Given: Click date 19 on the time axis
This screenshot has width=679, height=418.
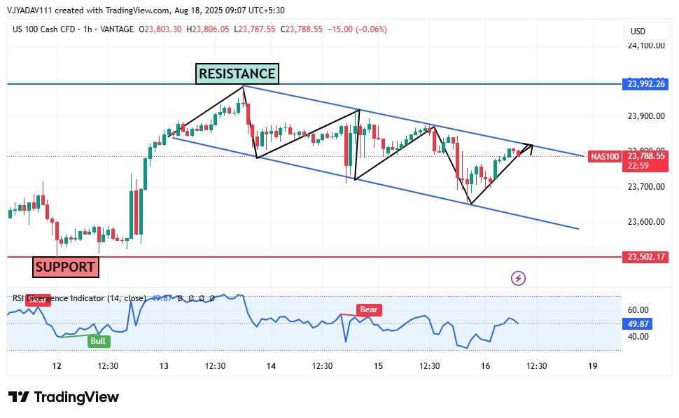Looking at the screenshot, I should pos(592,366).
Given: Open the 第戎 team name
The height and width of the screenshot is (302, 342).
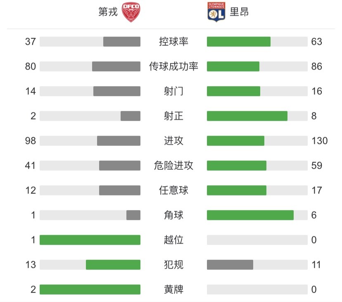Looking at the screenshot, I should click(108, 12).
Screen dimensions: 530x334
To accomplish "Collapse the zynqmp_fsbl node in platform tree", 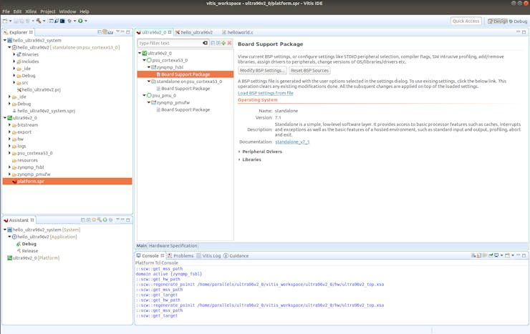I will (149, 67).
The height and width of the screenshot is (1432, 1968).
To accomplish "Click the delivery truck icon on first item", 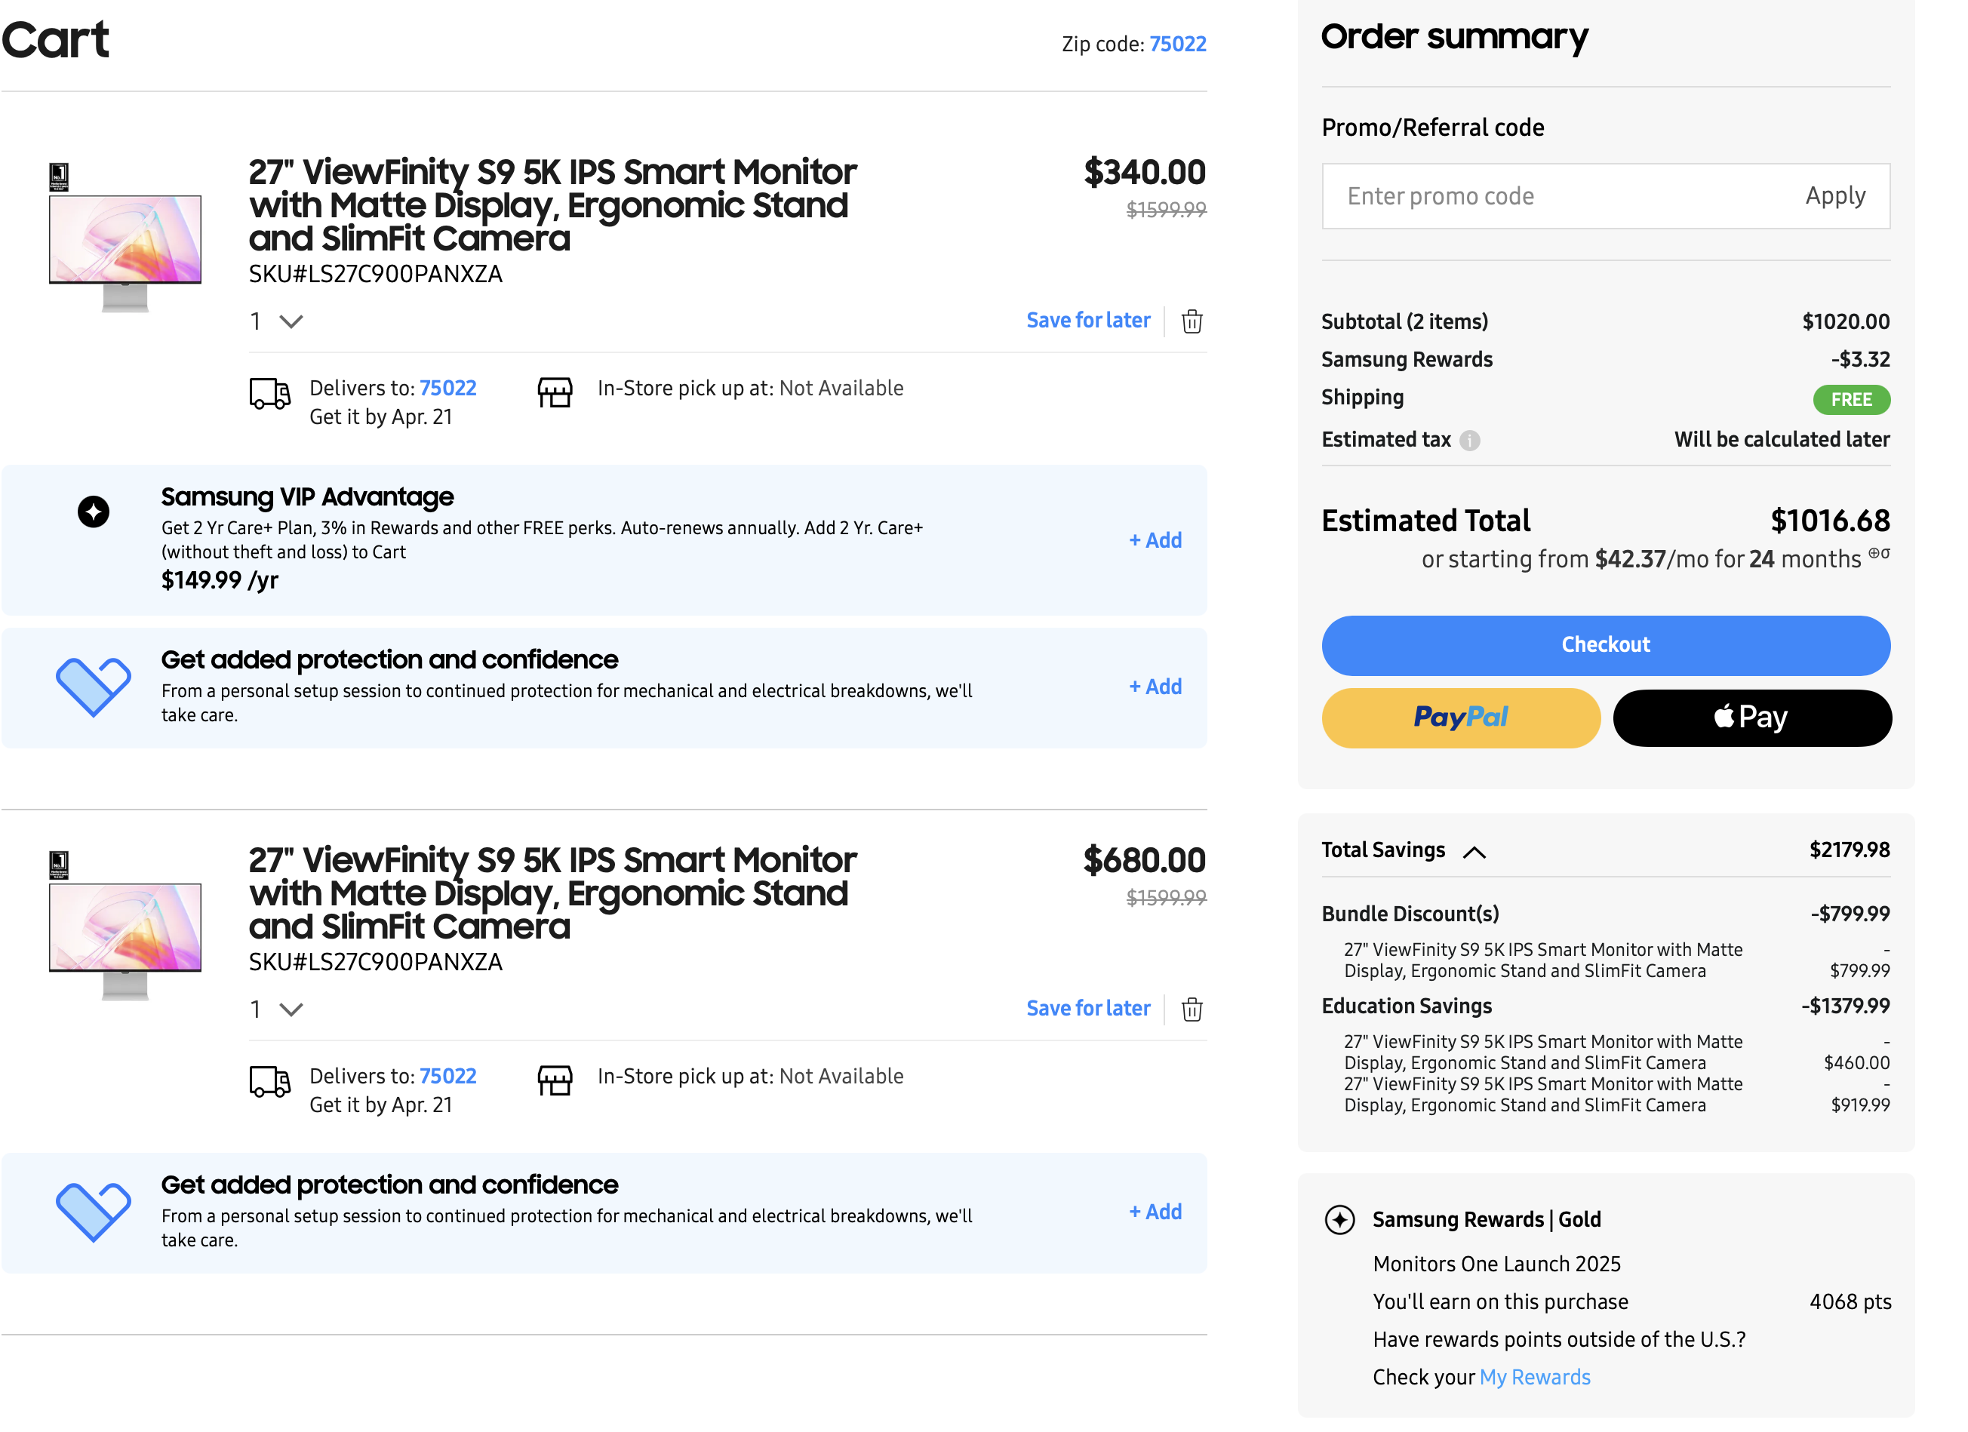I will 270,394.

********

**Work item**
From the first line above through the line containing "Screen dimensions: 530x334", copy everything exactly, without the pictures.

**Task response**
Given: Click date 19 on the time axis
This screenshot has width=679, height=418.
Looking at the screenshot, I should pos(592,366).
Given: Open the 第戎 team name
The height and width of the screenshot is (302, 342).
Looking at the screenshot, I should click(108, 12).
Screen dimensions: 530x334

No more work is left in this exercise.